Aufgabe A:
Prüfe anhand des Auszugs über das Schloss Hoya, ob die folgenden Aussagen stimmen, und antworte jeweils mit Ja oder Nein samt den entscheidenden Worten als wörtlichem Zitat. (i) Laut Bunting soll das Schloss im Jahr 1295 gebaut worden sein. (ii) Das Schloss liegt vier Meilen unterhalb von Bremen. (iii) Der Ort, an dem das Schloss zuerst gestanden haben soll, wird als Weide genutzt.
Aufgabe B:
Wie heißt laut dem Auszug über das Schloss Hoya der Ort, an dem das Schloss anfangs gestanden haben soll?
Aufgabe C:
Führe den Auszug über das Schloss Hoya nach seinem letzten Satz weiter.

Auszug:
————————

Ist das alte Gräfliche Schloß / das von die Grafen von der Hoya ihren Nahmen geführet / an dem Weserstrom / vier Meilen oberhalb Bremen gelegen / sampt einem feinen grossen Flecken dabey. Zu welcher Zeit / vnd von wem das Hauß erstlich gebawet seyn mag / davon kan man keine eigentliche Nachricht haben. Hieroben in Beschreibung dieser Graffschafft ist angeführet / was in deß Hamelmanni Oldenburgischer Chronick davon zu finden. Bunting in seiner Braunschweigischen Chronick meldet davon dieses: Im Jahr 1295. soll nach Anzeige der geschriebenen Mindischen Chronicken / das Gräfliche Schloß Hoya gebawet seyn. Wie alte Leute berichten / soll das Schloß anfänglich auff der andern oder lincken seiten der Weser gestanden seyn / an dem Orte / welcher noch anjetzo die alte Hoya genant / vnd zur Weide gebrauchet wird / massen die rudera davon annoch daselbst zu sehen. Hernachmals ist es auff einen Anwurff deß Weserstroms / da sich derselbe theilet / in eine Ecke gesetzet / vnd hinten nach der Ecke zu ins runde gebawet. Vorwerts aber hat es zwey Ecken / vnd einen Thurn in der mitte / zwischen den andern Gebäwen / das Oestereich genant / darunter das Thor vnd Eingang deß Schlosses gemachet worden.

————————

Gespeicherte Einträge
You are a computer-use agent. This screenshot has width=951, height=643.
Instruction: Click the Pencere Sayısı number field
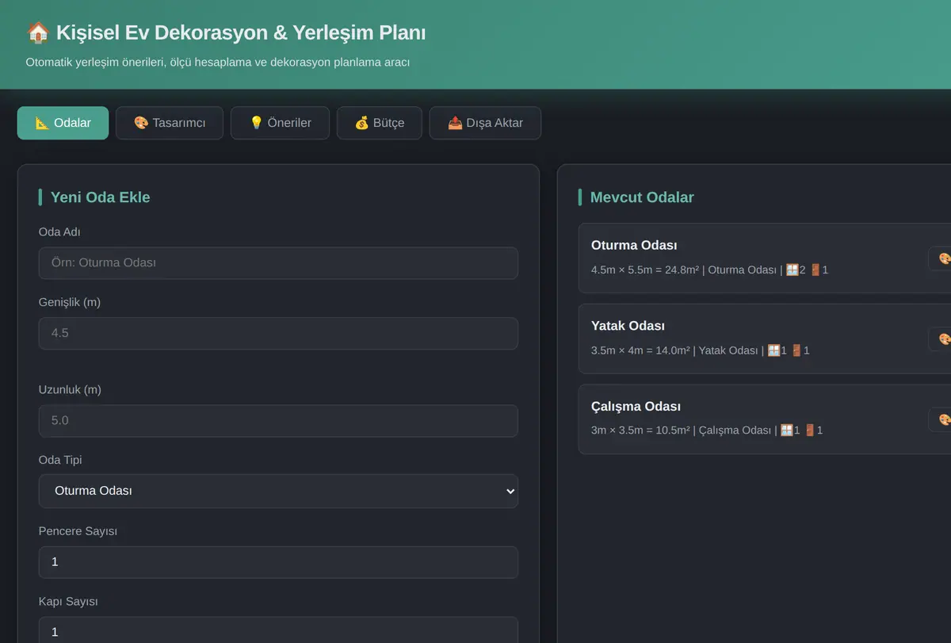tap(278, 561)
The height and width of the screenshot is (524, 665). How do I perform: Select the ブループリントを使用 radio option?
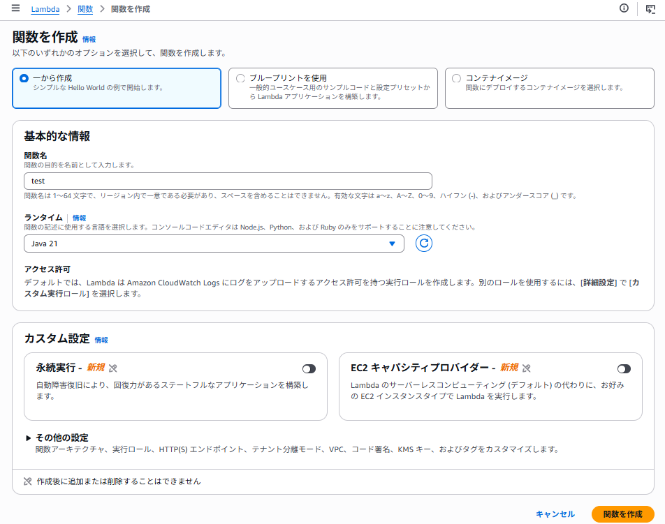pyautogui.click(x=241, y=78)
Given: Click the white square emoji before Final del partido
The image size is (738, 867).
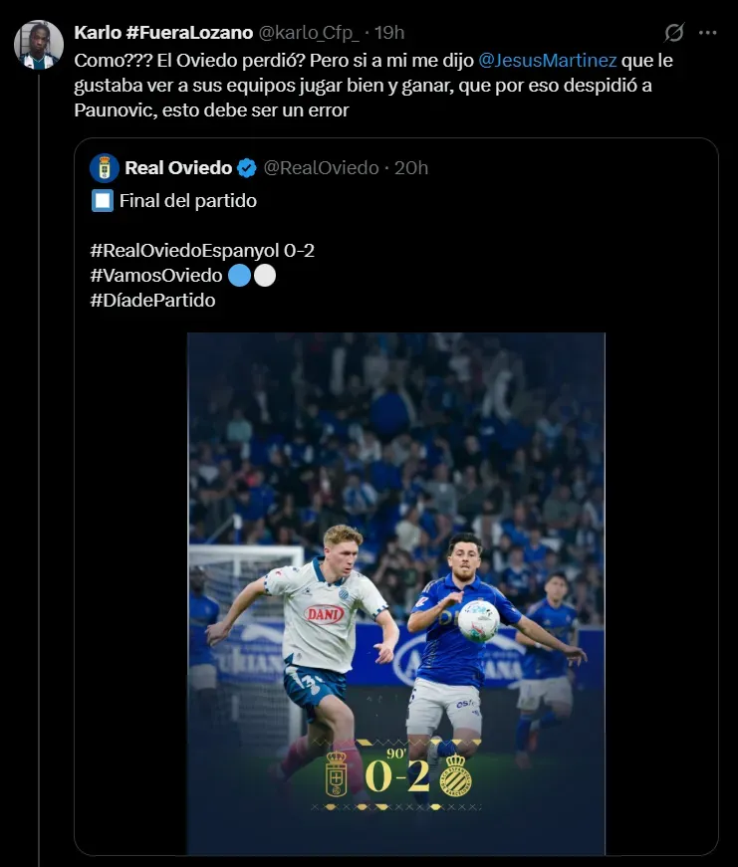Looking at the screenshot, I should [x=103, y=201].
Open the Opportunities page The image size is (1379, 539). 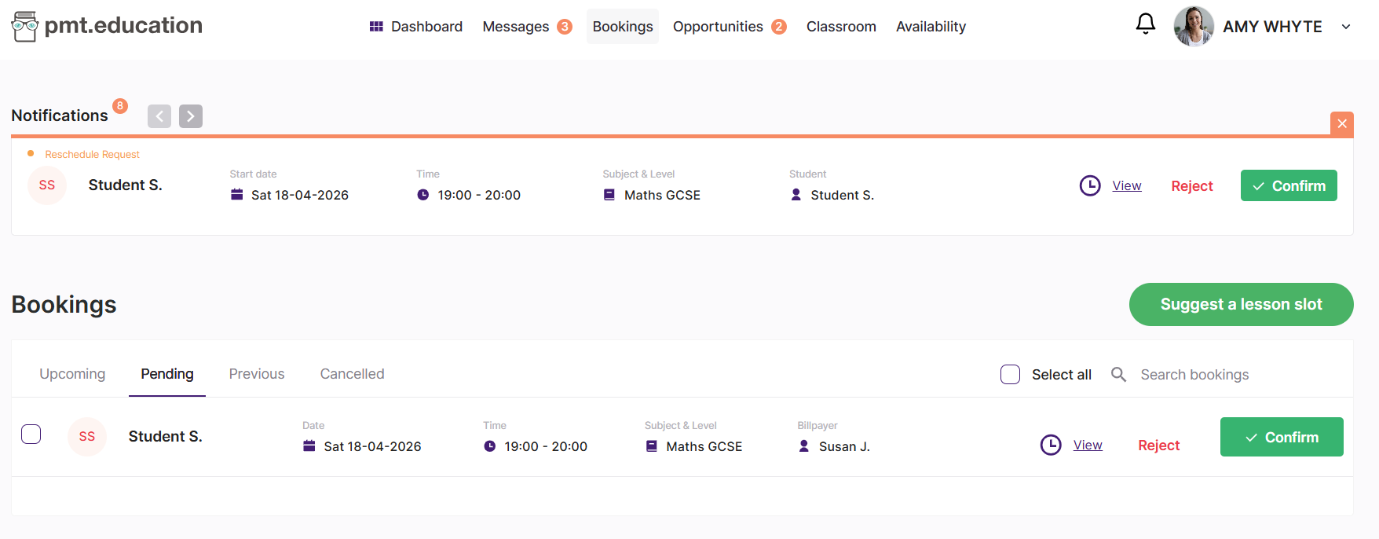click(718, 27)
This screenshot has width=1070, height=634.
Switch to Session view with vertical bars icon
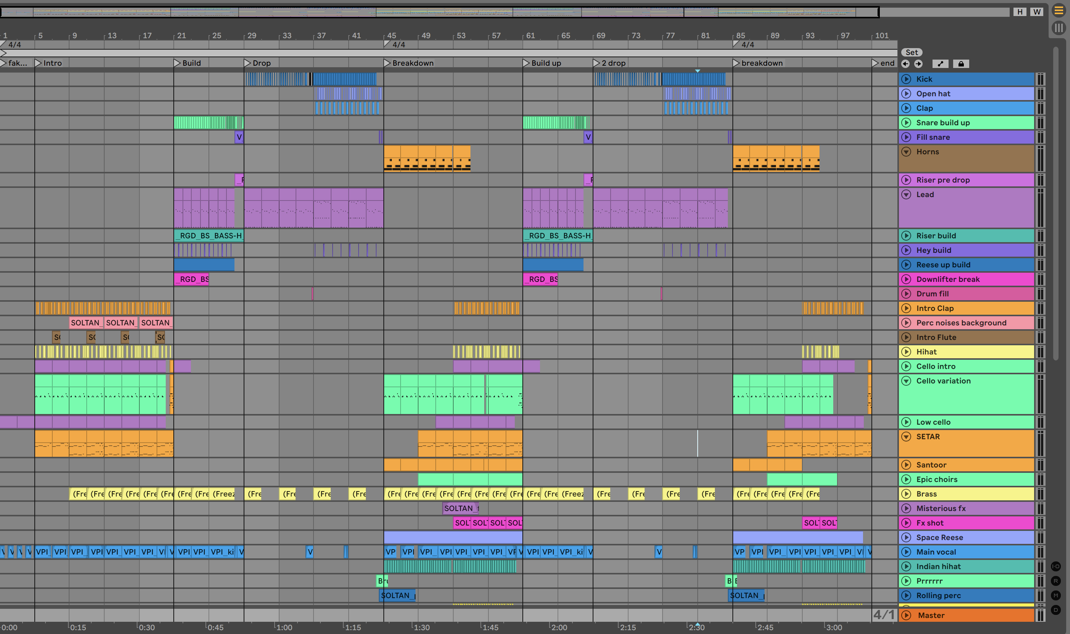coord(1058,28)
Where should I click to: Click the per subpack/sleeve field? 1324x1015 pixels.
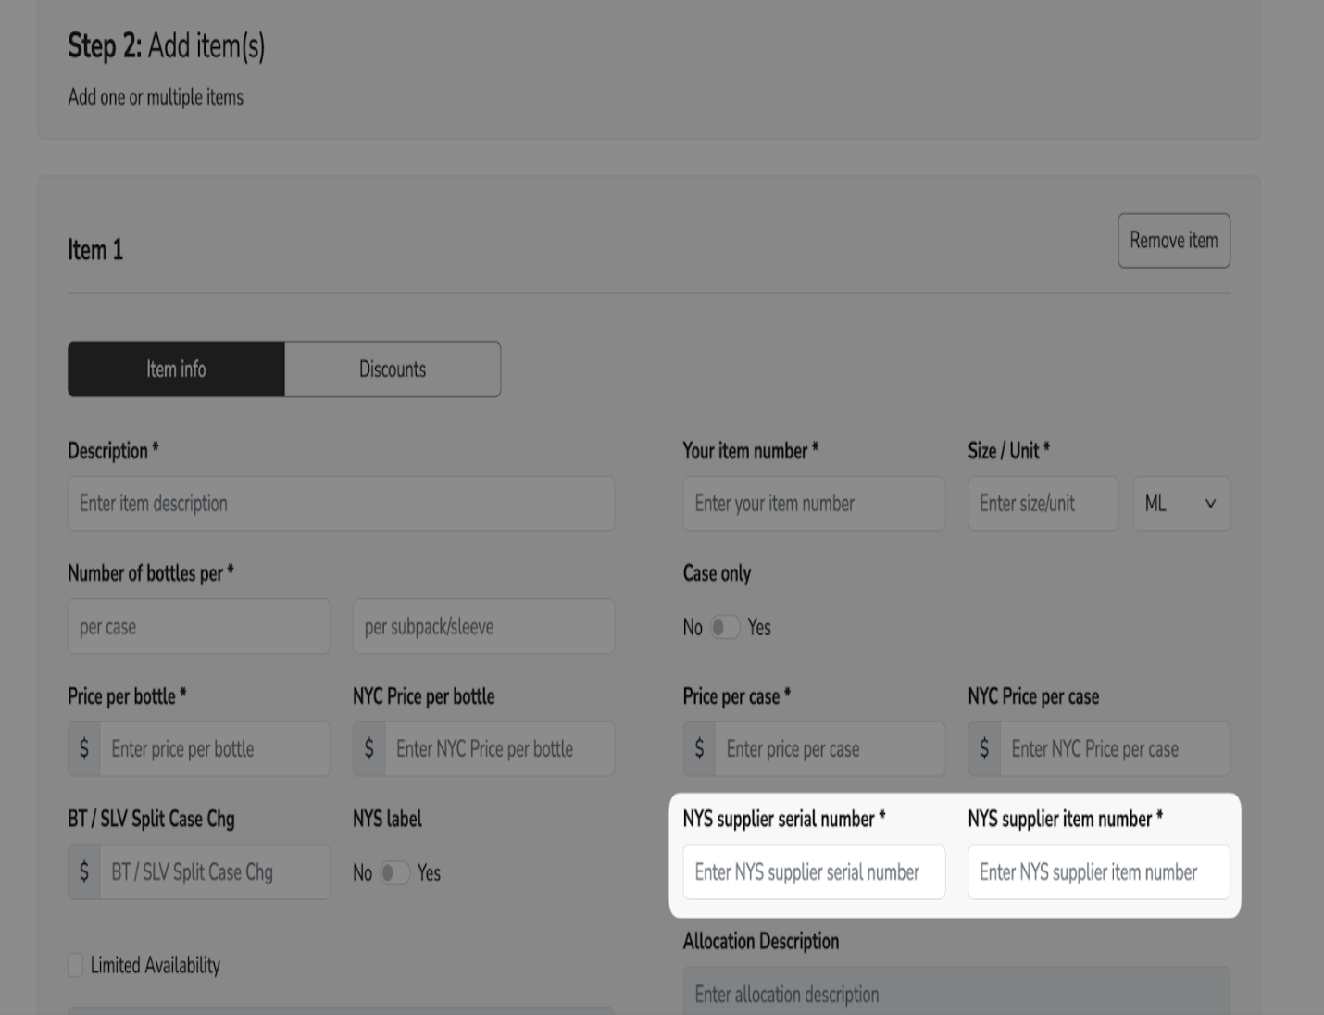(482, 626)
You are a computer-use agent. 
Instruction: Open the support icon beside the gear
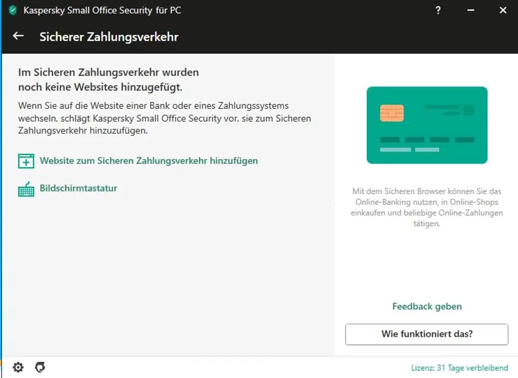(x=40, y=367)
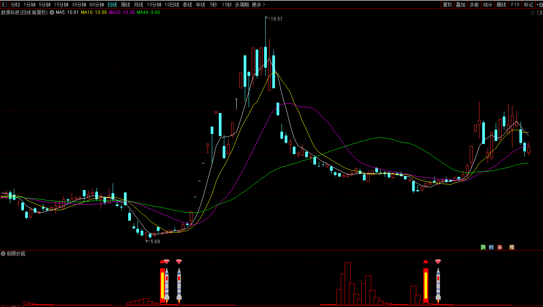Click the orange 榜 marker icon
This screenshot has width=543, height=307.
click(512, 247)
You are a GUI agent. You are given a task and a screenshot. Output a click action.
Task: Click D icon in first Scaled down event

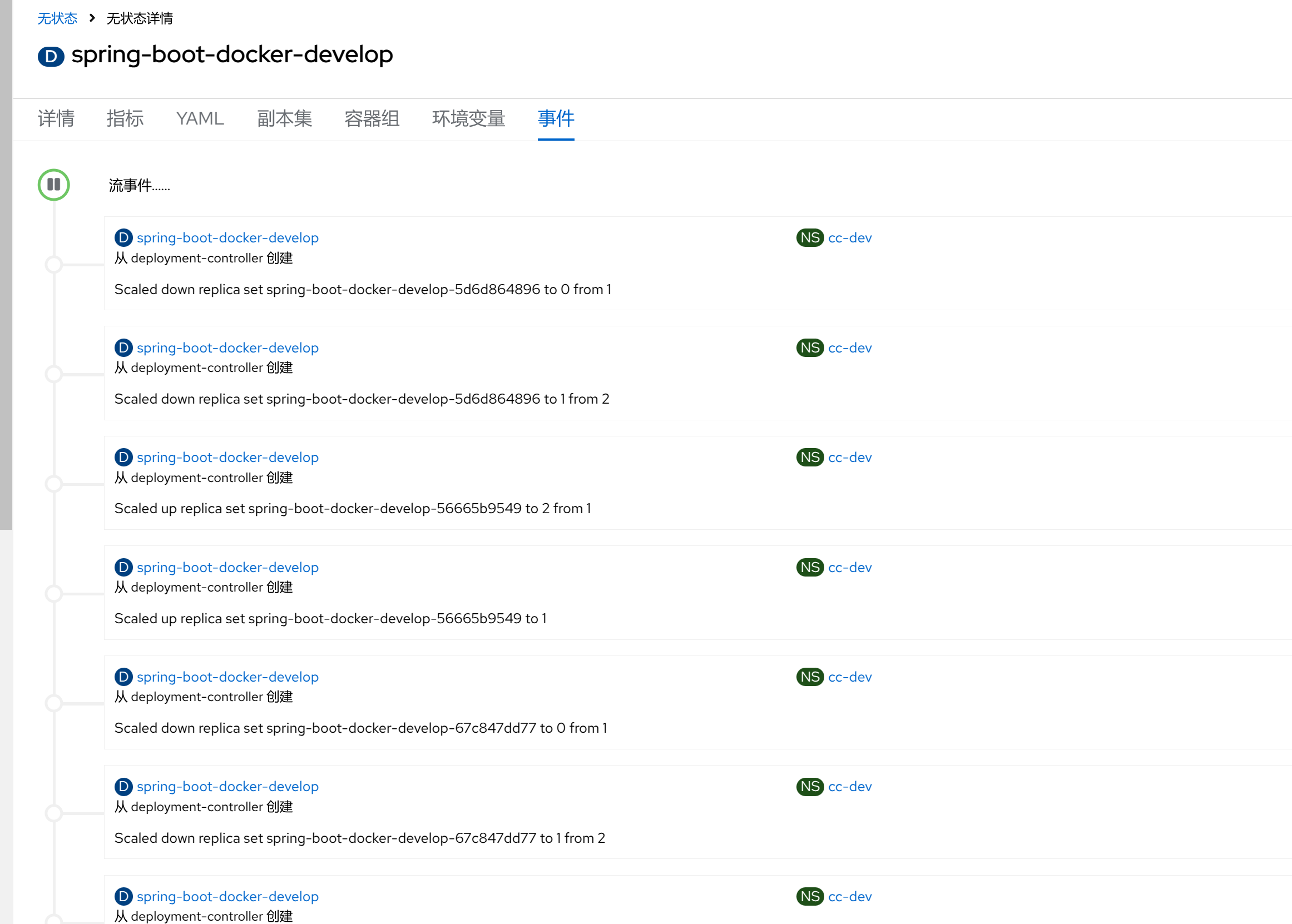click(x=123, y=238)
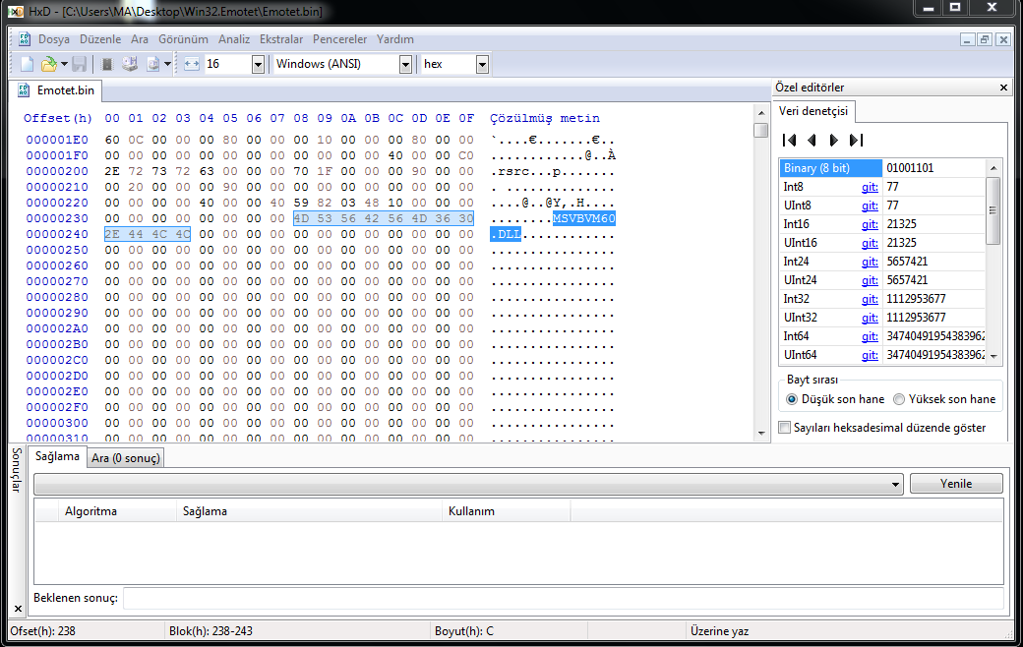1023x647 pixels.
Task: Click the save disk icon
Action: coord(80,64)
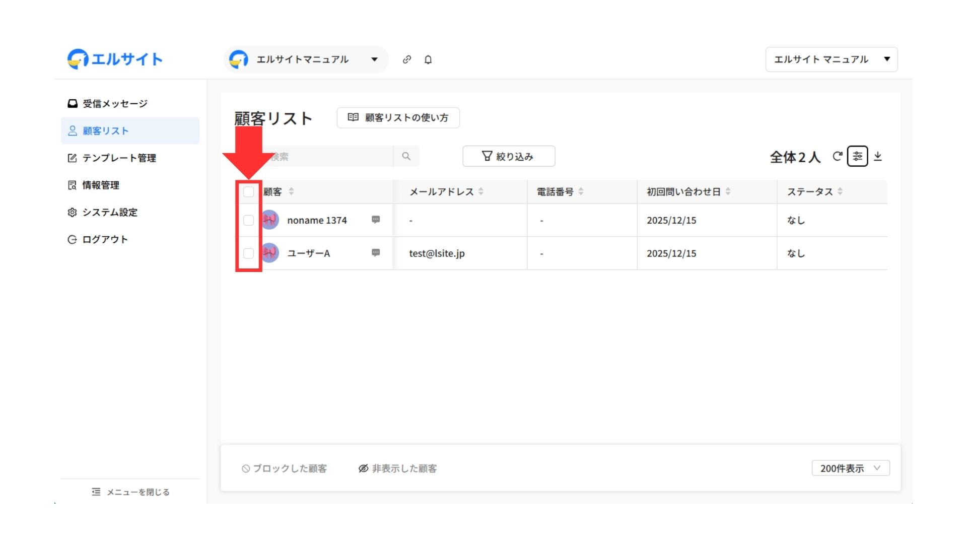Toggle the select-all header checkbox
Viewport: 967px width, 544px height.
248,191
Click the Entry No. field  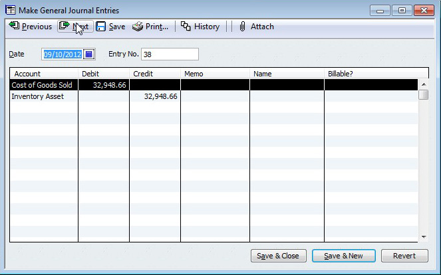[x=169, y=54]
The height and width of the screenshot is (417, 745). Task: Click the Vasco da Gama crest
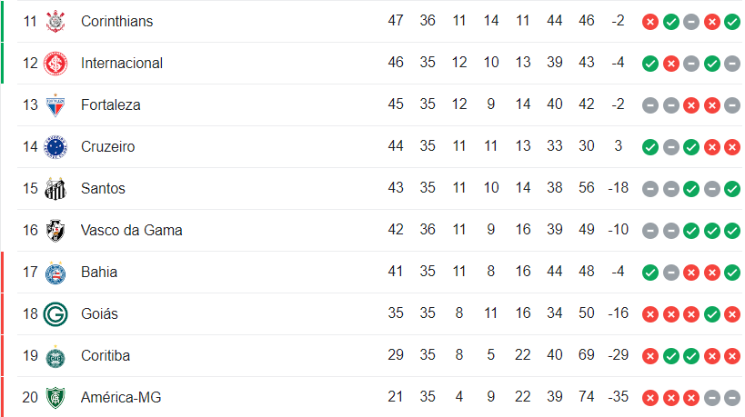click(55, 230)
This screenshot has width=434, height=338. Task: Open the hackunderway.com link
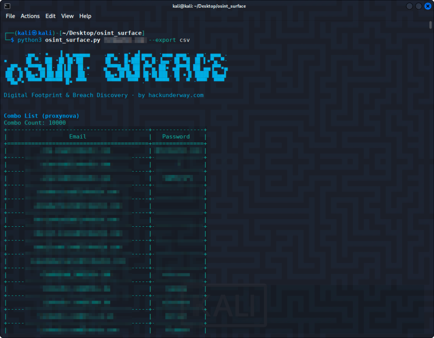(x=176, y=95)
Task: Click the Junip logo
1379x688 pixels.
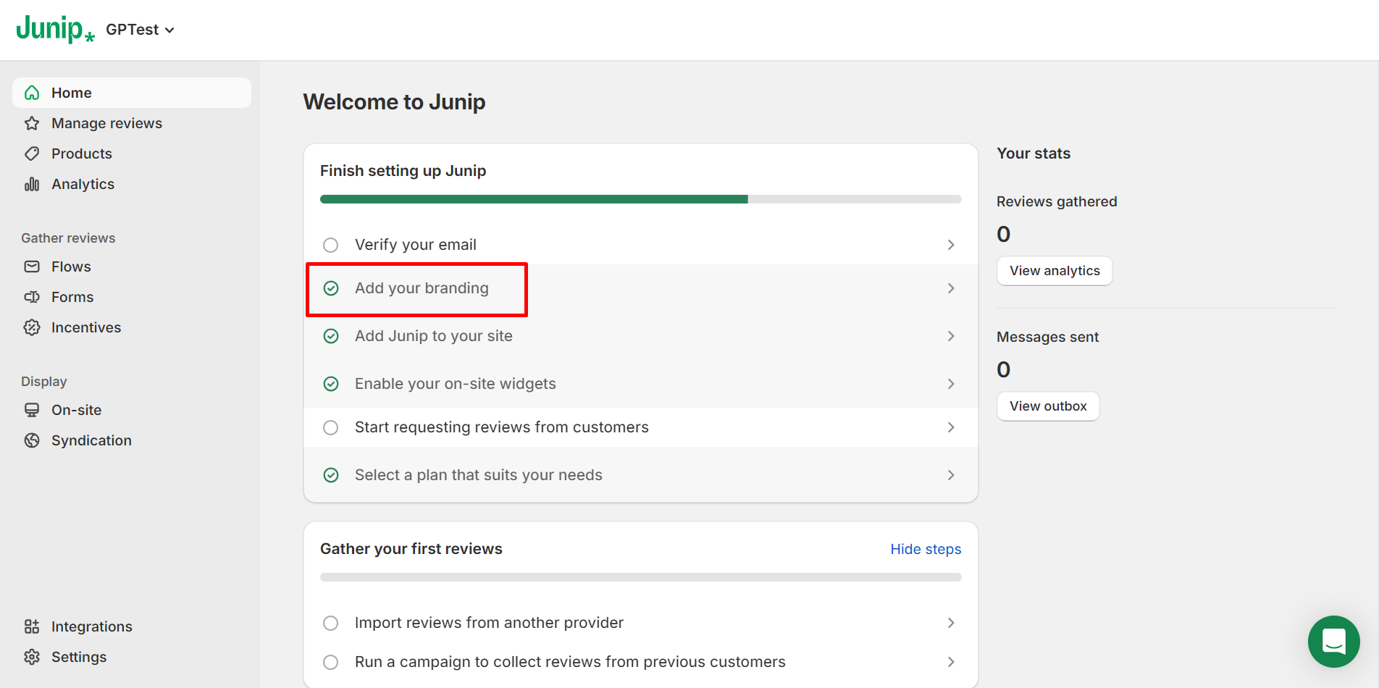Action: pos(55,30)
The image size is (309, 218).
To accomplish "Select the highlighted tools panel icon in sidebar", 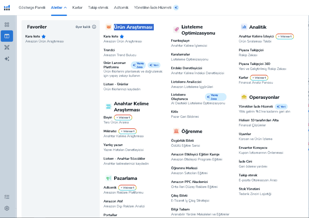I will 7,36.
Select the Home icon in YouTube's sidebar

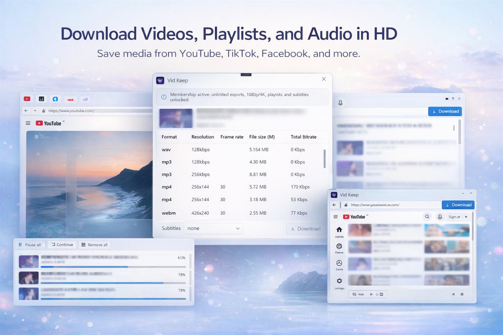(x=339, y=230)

————————

Antwort A:
(i) Ja: „Im Jahr 1295. soll nach Anzeige der geschriebenen Mindischen Chronicken / das Gräfliche Schloß Hoya gebawet seyn.“
(ii) Nein: „vier Meilen oberhalb Bremen gelegen“
(iii) Ja: „welcher noch anjetzo die alte Hoya genant / vnd zur Weide gebrauchet wird“

Antwort B:
Der Ort heißt „die alte Hoya“.

Antwort C:
Es hat dieses Schloß in seinem Begriff dicke starcke Mauren / die es befestigen / vnd die Weser nechst bey her fliessend / die alte Weser genant / welche ihren Außfluß kurtz oberhalb deß Schlosses nimbt / dasselbe in der mitte beschleusst / vnd etwan zween Musquetenschüsse vnterhalb deß theils Fleckens disseits der Weser gelegen / sich wiederumb in den rechten Strom ergeusset.

Das Flecken selbst ist in die länge / an beyden seiten deß Weserstroms erbawet / hat sein beschrieben Bürgerrecht / vnd privilegia, auch zu Friedenszeiten an die 300. Bürgerhäuser gehabt / deren aber bey wehrendem Kriegeswesen viele eingeäschert vnd zu grunde gerichtet. Es haben auch hiebevor viele Adeliche Geschlechter ihre Sitze darin gehabt / deren theils / als die Spaden / Wempen / Wechelt / KreuzFriesen / Stendern / Bügen / Hermlinge / Flencken vnd Fulden / entweder gäntzlich abgangen / oder sich anderswo hin begeben / Anjetzo haben ihre Sitze noch darin die Behren / Staffhorsten / Weihen und andere.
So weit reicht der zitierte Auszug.